Kinshasa a connu, ce lundi 26 janvier, une forte perturbation de la mobilité urbaine. Plusieurs artères de la capitale se sont retrouvées presque vides, conséquence directe de la rareté des moyens de transport en commun.
Deux jours plus tôt, le gouverneur de la ville avait annoncé le lancement d’une opération de contrôle ciblant les documents de conduite, notamment le permis de conduire. Les autorités provinciales expliquent que cette mesure vise une meilleure organisation de la circulation routière.
Sur le terrain, les effets ont été immédiats.
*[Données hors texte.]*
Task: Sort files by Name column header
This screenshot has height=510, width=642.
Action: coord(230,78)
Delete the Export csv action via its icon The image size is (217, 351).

De nombreux chauffeurs de taxis, taxis-bus et bus ont préféré suspendre leurs activités, craignant des sanctions. Résultat : une offre de transport fortement réduite dès les premières heures de la journée.
Face à cette situation, une grande partie de la population s’est déplacée à pied pour rejoindre les lieux de travail, les écoles ou les marchés. Les rares véhicules en circulation ont appliqué des tarifs nettement revus à la hausse, avec des prix parfois multipliés par trois, selon plusieurs usagers.
Dans plusieurs communes, les routes sont restées inhabituellement dégagées, contrastant avec l’affluence habituelle. Cette journée a mis en évidence la forte dépendance de la ville au transport routier informel et l’impact immédiat des mesures de contrôle sur la vie quotidienne des Kinois.